American journalist, attorney, and professor

Lucy Ann Dalglish is an American journalist, attorney, and professor and former dean at the University of Maryland's Philip Merrill College of Journalism.

==Early life, education, and early career==
Dalglish was born in Minneapolis, Minnesota to parents James and Joanne Speikers Dalglish. She graduated from Grand Forks Central High School in 1977 and enrolled at the University of North Dakota for her Bachelor of Arts degree. Upon graduating in 1980, she worked as a reporter and editor at the St. Paul Pioneer Press for 13 years during which she completed her master of studies in law at Yale University. She earned a juris doctor degree at Vanderbilt University Law School in 1995 and subsequently returned to the Twin Cities to work at Dorsey & Whitney as a trial lawyer specializing in media law.

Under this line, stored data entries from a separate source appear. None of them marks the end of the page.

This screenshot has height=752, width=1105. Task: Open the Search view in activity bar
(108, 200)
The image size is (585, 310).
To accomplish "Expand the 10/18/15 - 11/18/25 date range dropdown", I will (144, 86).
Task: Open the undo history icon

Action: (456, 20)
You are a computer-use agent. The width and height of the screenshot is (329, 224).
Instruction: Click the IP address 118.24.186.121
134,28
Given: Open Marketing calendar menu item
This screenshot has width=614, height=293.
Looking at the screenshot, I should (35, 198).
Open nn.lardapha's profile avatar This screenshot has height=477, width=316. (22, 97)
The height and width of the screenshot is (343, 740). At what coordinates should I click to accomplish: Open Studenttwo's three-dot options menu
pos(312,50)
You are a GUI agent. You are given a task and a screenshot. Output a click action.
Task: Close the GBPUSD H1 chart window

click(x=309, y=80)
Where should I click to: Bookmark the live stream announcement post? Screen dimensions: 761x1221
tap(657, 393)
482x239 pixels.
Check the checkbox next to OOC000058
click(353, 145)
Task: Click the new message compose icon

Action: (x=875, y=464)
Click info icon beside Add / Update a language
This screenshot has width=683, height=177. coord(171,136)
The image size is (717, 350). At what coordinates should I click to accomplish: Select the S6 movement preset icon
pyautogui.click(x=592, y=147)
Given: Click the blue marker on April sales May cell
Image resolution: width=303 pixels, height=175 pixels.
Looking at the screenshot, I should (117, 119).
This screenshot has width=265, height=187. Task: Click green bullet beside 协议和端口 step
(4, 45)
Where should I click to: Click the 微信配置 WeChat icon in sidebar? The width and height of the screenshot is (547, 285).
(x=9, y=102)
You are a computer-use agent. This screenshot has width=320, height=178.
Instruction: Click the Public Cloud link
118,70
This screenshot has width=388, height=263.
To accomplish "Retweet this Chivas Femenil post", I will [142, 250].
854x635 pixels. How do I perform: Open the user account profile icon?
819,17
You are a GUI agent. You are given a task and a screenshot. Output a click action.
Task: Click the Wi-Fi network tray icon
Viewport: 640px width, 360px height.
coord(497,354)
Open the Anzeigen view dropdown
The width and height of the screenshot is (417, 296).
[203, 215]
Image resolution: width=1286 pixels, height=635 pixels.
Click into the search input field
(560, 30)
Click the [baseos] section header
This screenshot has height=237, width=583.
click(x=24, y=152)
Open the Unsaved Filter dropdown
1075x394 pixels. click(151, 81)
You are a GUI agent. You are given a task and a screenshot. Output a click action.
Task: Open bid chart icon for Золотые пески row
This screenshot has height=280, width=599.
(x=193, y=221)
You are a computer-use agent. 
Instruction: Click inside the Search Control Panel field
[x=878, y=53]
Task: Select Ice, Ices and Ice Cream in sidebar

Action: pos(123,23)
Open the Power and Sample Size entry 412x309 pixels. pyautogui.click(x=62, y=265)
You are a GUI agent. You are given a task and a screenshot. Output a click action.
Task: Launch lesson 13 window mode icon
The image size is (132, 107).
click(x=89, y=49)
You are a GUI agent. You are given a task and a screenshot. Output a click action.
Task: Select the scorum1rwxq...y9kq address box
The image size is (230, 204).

Dalglish served as the chairwoman of the Society of Professional Journalists' Freedom of Information (FOI) committee from 1992 to 1995 and publicly advocated for First Amendment issues. In 1995, she was honored by SPJ with its Wells Memorial Key for outstanding service to the Society. In 1996, she was also inducted into the National Freedom of Information Act Hall of Fame. In 2000, Dalglish was named the executive director of the Reporters Committee for Freedom of the Press.

==Academic career==
In 2012, Dalglish was named dean of the University of Maryland, College Park's Philip Merrill College of Journalism. In this role, she oversaw the establishment of the Howard Center for Investigative Journalism and the creation of the George Solomon Endowed Chair in Sports Journalism. Her appointment was extended for a second term in August 2017. In January 2021, her term was extended for an additional year through the 2023 academic year. In 2015, she was named a Fellow of the Society of Professional Journalists. In 2021, she was named the "Administrator of the Year" by the Scripps Howard Foundation and the Association for Educators in Journalism and Mass Communication. In response to the 2021 storming of the United States Capitol, Dalglish argued against the Capitol riot defendants who stated they were journalists. She said they were not journalists due to their lack of credentials and stated that the definition of a "journalist" is not broad enough to protect them in a court of law.

==Personal life==
Dalglish married William Mark McNair, who is of counsel for the New York law firm Kaplan Fox, in 2010.